Efficient silencing of gene expression by an ASON-bulge-DNAzyme complex

Abstract

Background: DNAzymes are DNA molecules that can directly cleave cognate mRNA, and have been developed to silence gene expression for research and clinical purposes. The advantage of DNAzymes over ribozymes is that they are inexpensive to produce and exhibit good stability. The "10-23 DNA enzyme" is composed of a catalytic domain of 15 deoxynucleotides, flanked by two substrate-recognition domains of approximately eight nucleotides in each direction, which provides the complementary sequence required for specific binding to RNA substrates. However, these eight nucleotides might not afford sufficient binding energy to hold the RNA substrate along with the DNAzyme, which would interfere with the efficiency of the DNAzyme or cause side effects, such as the cleavage of non-cognate mRNAs.
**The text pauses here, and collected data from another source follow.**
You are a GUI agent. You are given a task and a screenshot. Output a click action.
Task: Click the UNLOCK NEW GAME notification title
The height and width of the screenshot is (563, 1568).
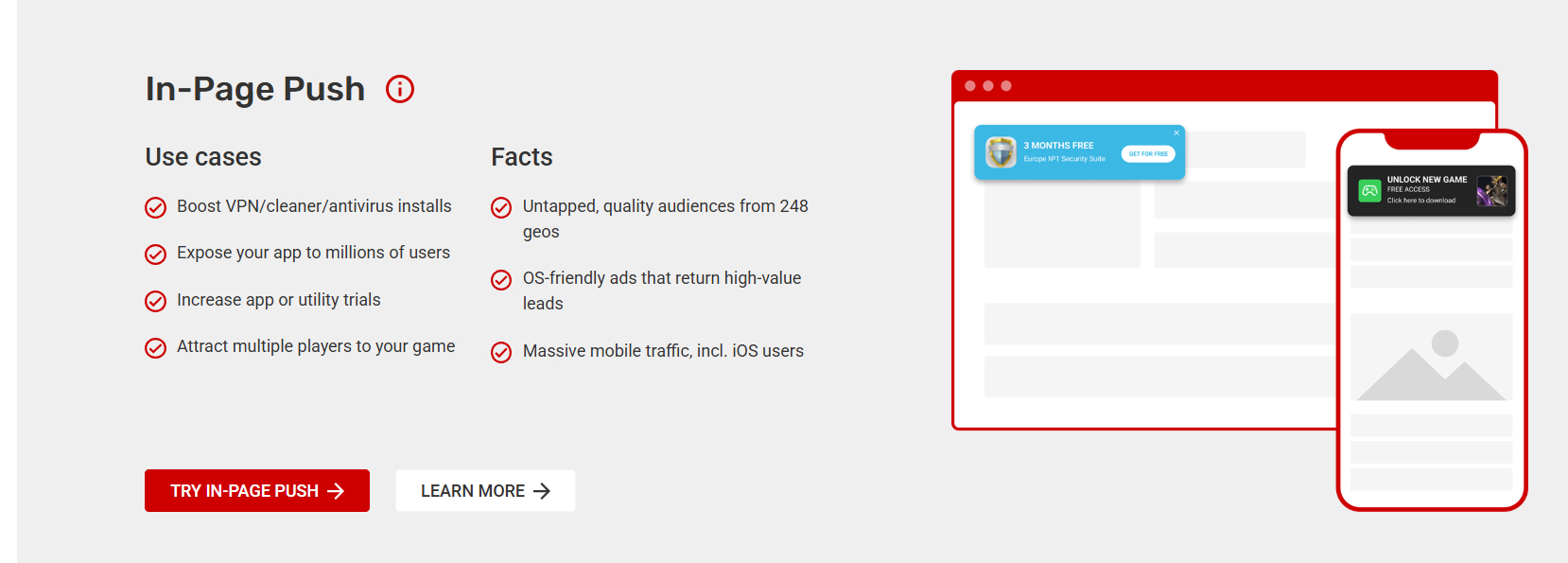click(x=1427, y=179)
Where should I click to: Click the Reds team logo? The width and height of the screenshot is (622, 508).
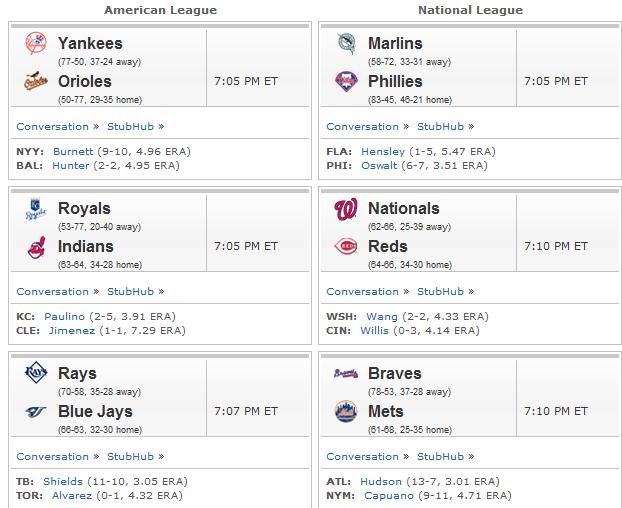coord(346,246)
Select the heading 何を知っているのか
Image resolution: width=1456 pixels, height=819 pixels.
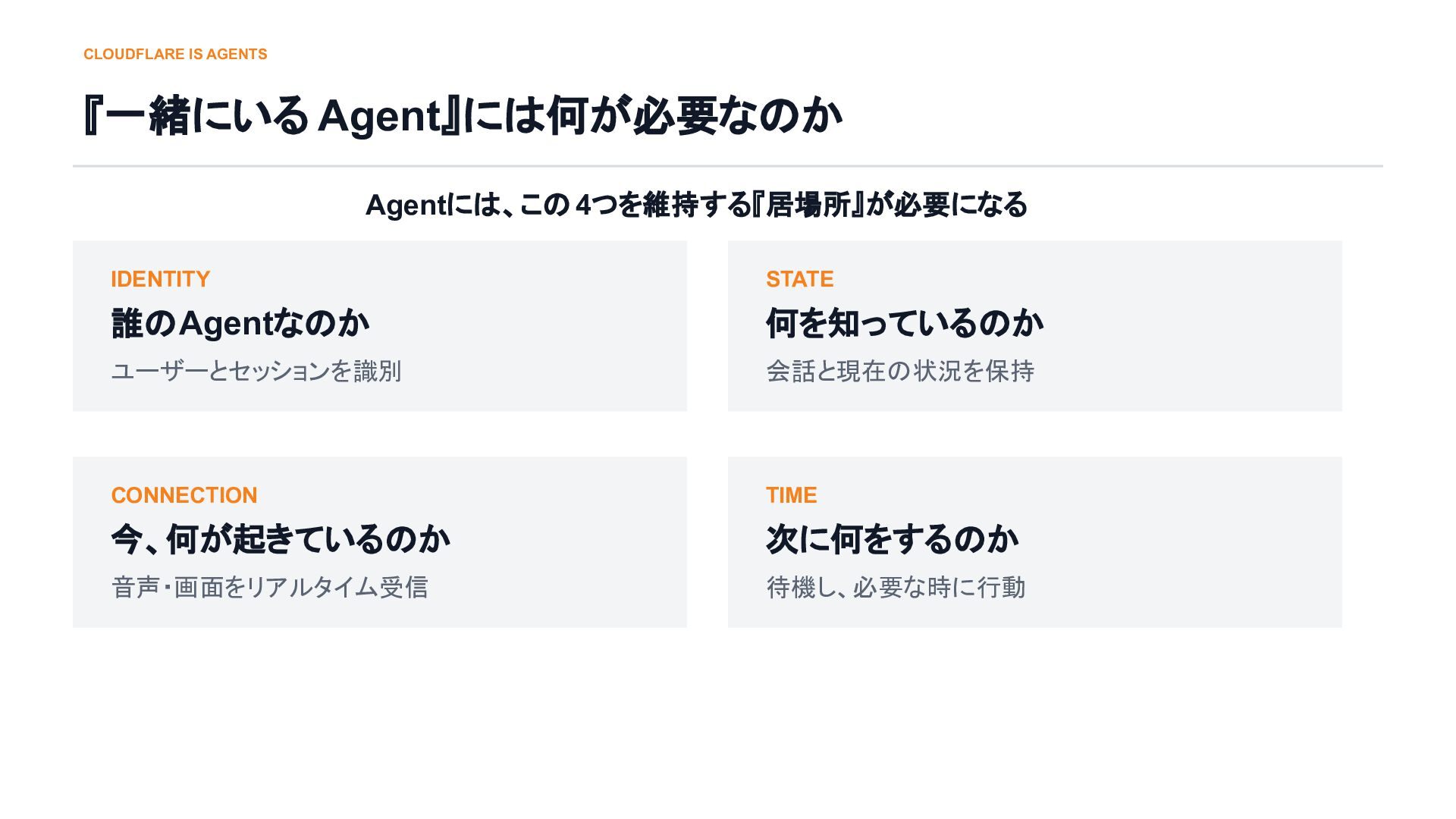(904, 323)
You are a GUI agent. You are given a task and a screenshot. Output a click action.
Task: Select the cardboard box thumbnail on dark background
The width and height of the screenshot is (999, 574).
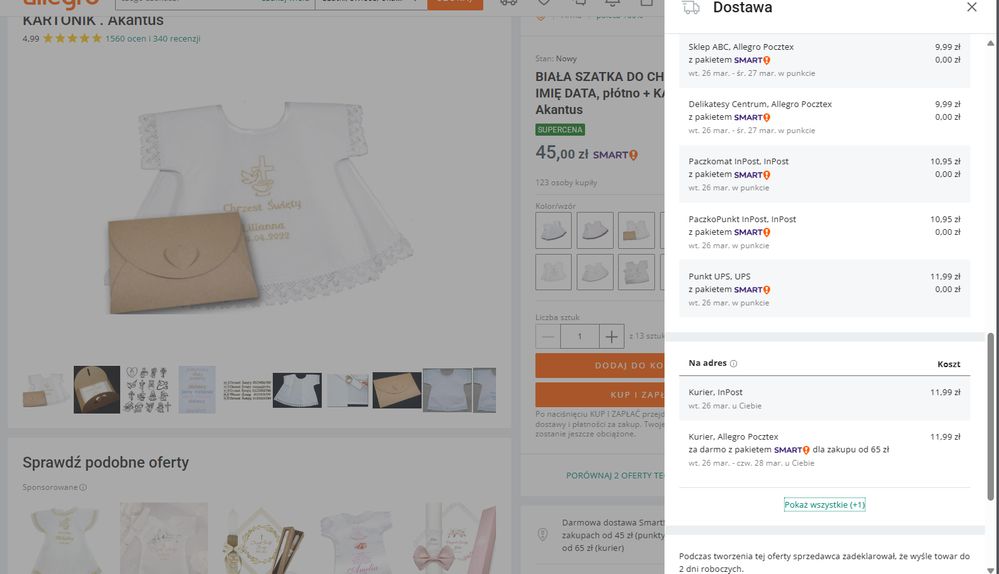click(97, 389)
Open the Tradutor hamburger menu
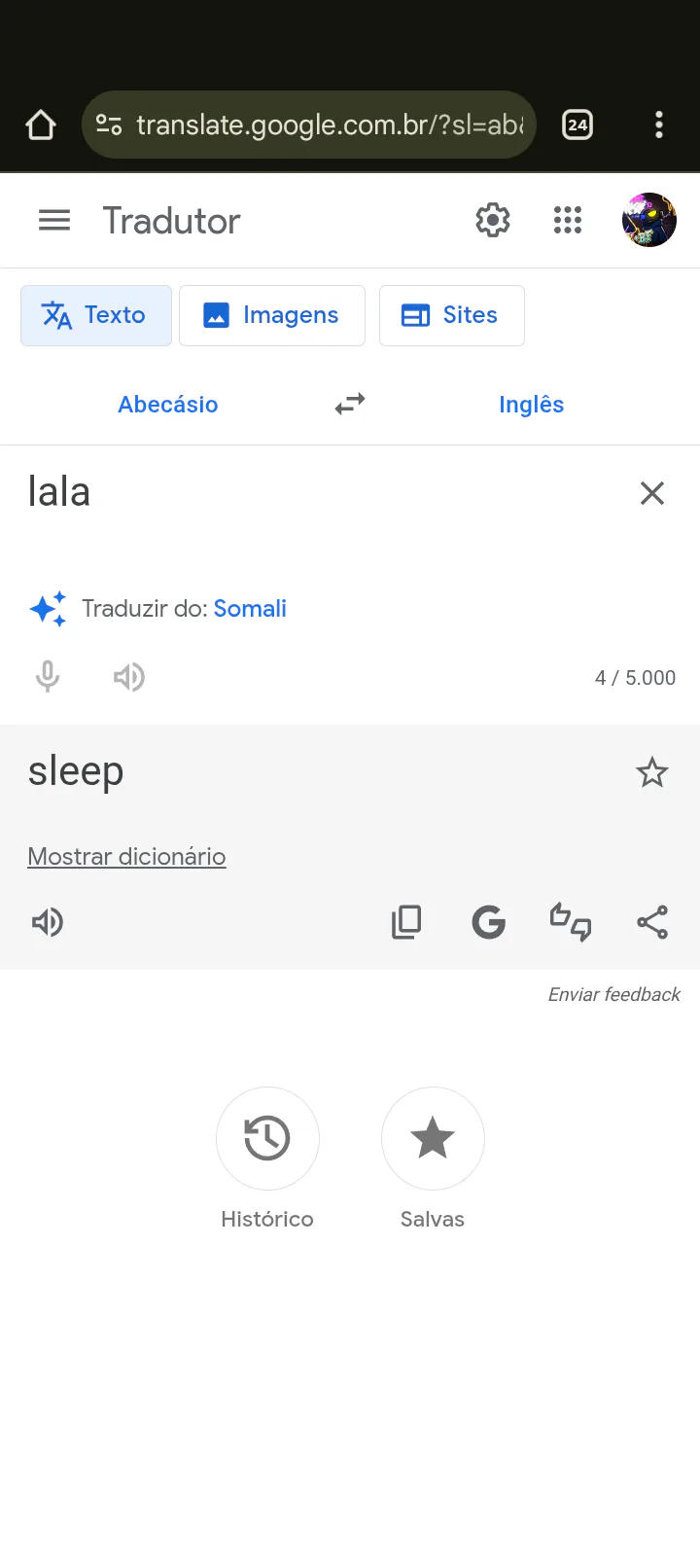 tap(54, 221)
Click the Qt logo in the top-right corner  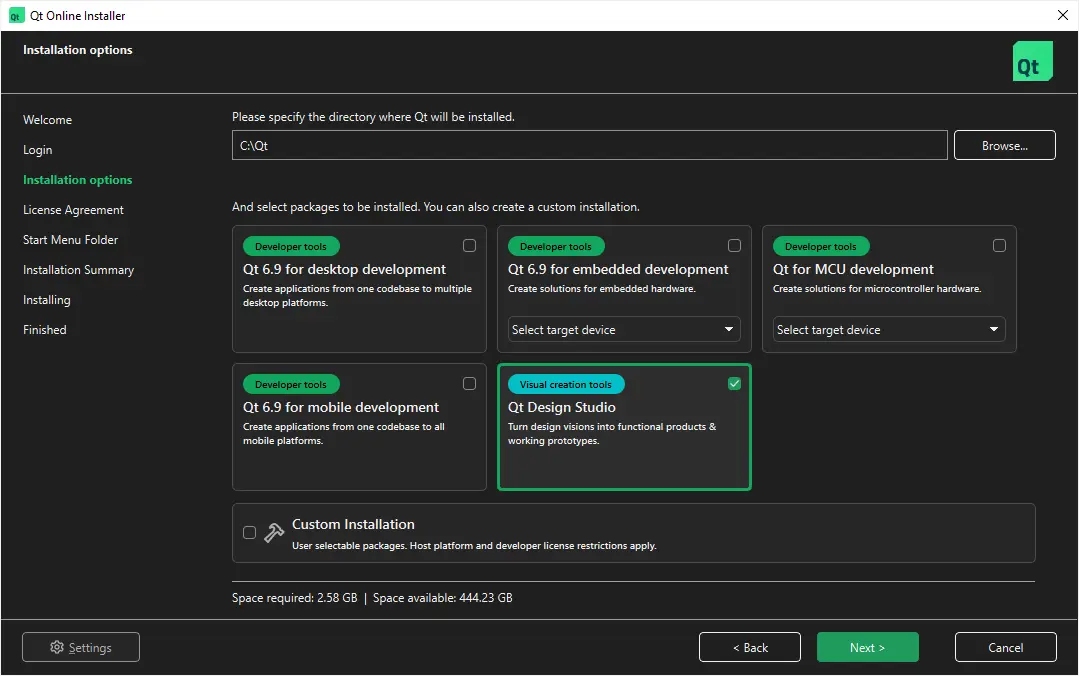[x=1032, y=61]
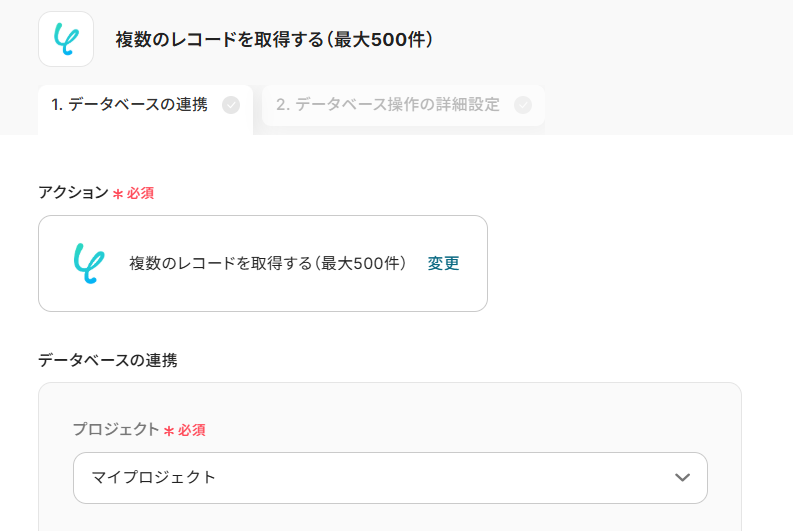The image size is (793, 531).
Task: Click the page title 複数のレコードを取得する(最大500件)
Action: [274, 40]
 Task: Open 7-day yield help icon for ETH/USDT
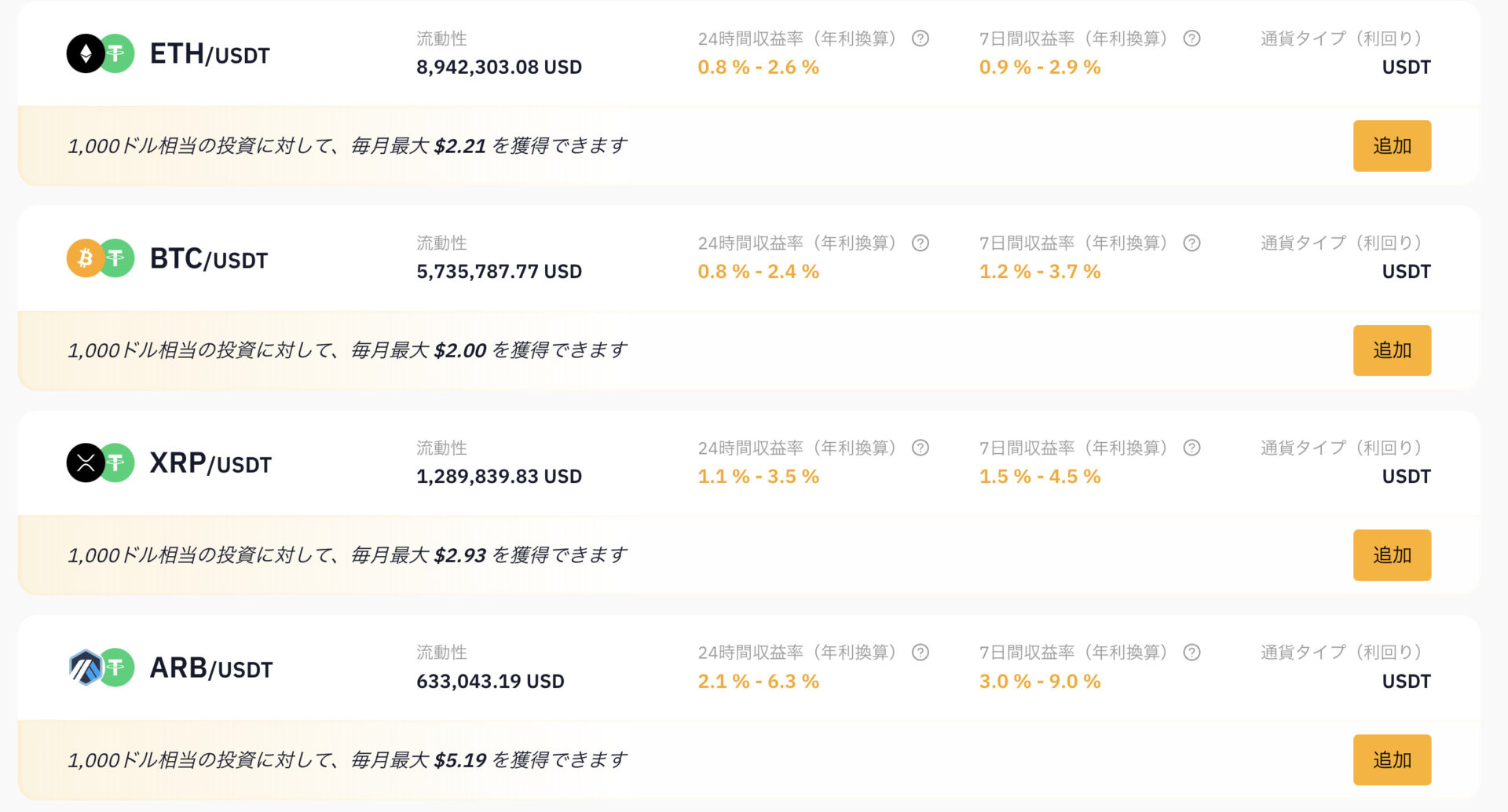point(1191,38)
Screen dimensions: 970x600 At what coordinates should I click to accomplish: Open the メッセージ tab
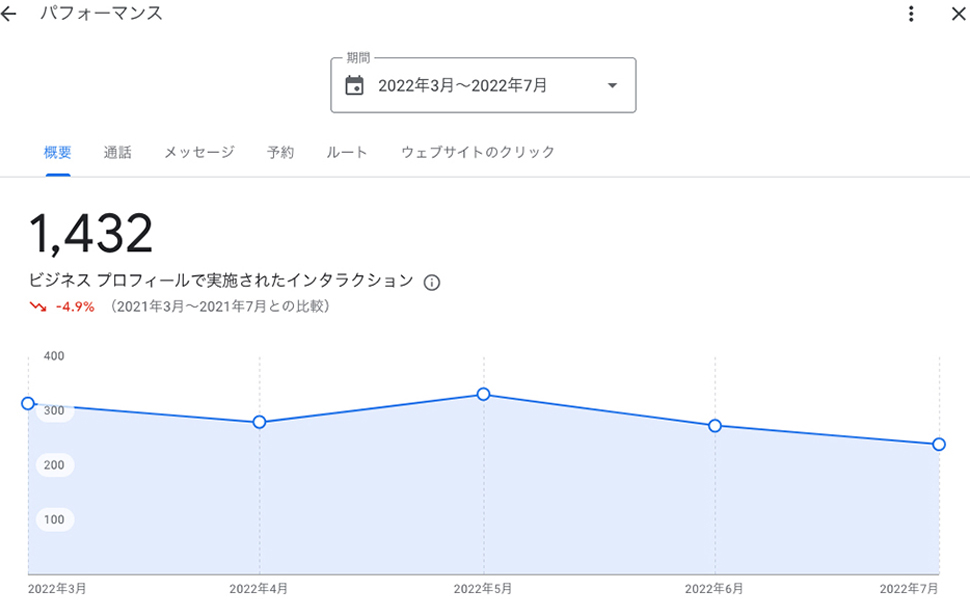click(199, 153)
Methodology: In this study, we inserted a nonpairing bulge at the 5' end of the "10-23 DNA enzyme" to enhance its efficiency and specificity. Different sizes of bulges were inserted at different positions in the 5' end of the DNAzyme. The non-matching bulge will avoid strong binding between the DNAzyme and target mRNA, which may interfere with the efficiency of the DNAzyme.

Conclusions: Our novel DNAzyme constructs could efficiently silence the expression of target genes, proving a powerful tool for gene silencing. The results showed that the six oligo bulge was the most effective when the six oligo bulge was 12-15 bp away from the core catalytic domain.

Figure 1. Schematic of the structure of ASON-Bulge-DNAzyme.

A. Regular DNAzyme. B. ASON-Bulge-DNAzyme. A 15 base AS-ON was inserted at the 5′ end of “10-23”deoxyribozyme to target the mRNA substrate and an unmatched loop between the DNAzyme sequence and ASON sequence was designed.

Figure 2. Transfection of ASON-Bulge-DNAzyme resulted in significantly reduced eGFP expression.

BHK21 cells were co-transfected with 0.5 µg pECFP-C1 plasmid and 0.25 µg of DNAzymes A. pEGFP control; B. Regular DNAzyme-1; C. ASON-Bulge-DNAzyme-1; D. Regular DNAzyme-2; E.ASON-Bulge-DNAzyme-2. Calibration bar for A-E, 100 µm.

Figure 3. The effect of different bulge size on DNAzyme efficiency.

Cells were cotransfected with 0.5 µg pECFP-C1 plasmid and 0.25 µg of DNAzymes. 1. pEGFP control; 2. Regular DNAzyme; 3. 3nt-Bulge-DNAzyme; 4. 6nt-Bulge-DNAzyme; 5. 9nt-Bulge-DNAzyme; 6. 12nt-Bulge-DNAzyme. The error bars denote Standard deviation (SD).

Figure 4. The effect of different bulge positions on DNAzyme efficiency.

Cells were co-transfected with 0.5 µg pECFP-C1 plasmid and 0.25 µg of DNAzymes. 1. pEGFP control; 2. Regular DNAzyme; 3. 6nt; 4. 9nt; 5. 12nte; 6.15 nt. The error bars denote Standard deviation (SD).

Figure 5. Quantitative assessment of the silencing efficiency of ASON-Bulge-DNAzyme by GFP fluorescence assay.

BHK21 cells were harvested and lysed in 200 µl lysis buffer (0.1 M Tris-HCl, 0.1% Triton X-100, 2 mM EDTA, pH 7.8). Thefluorescence of eGFP was measured using a luminometer. The error bars denote Standard deviation (SD).

Figure 6. Semi-quantitative RT-PCR and Western blot analysis of the mechanism of ASONBulge-DNAzyme.

A. RT-PCR of eGFP. B. RT-PCR of β-actin. C. Western blot of eGFP.

Figure 7. Quantitative assessment of the silencing efficiency of ASON-Bulge-DNAzyme against luciferase.

BHK21 cells were harvested and lysed by in 200 µl lysis buffer (0.1 M Tris-HCl, 0.1% Triton X-100, 2 mM EDTA, pH 7.8). The luciferase activity was measured using a luminometer. The error bars denote Standard deviation (SD).

Figure 8. ASON-Bulge-DNAzyme can efficiently silence the expression of endogenous cellular genes.

BHK21 cells were transfected with 0.25 µg of DNAzyme against integrin β1 in each well of a 24-well plate. RT-PCR was performed at 36 h after transfection. ASON-DNAzyme significantly reduced the mRNA level of integrin β1, but not integrin β3.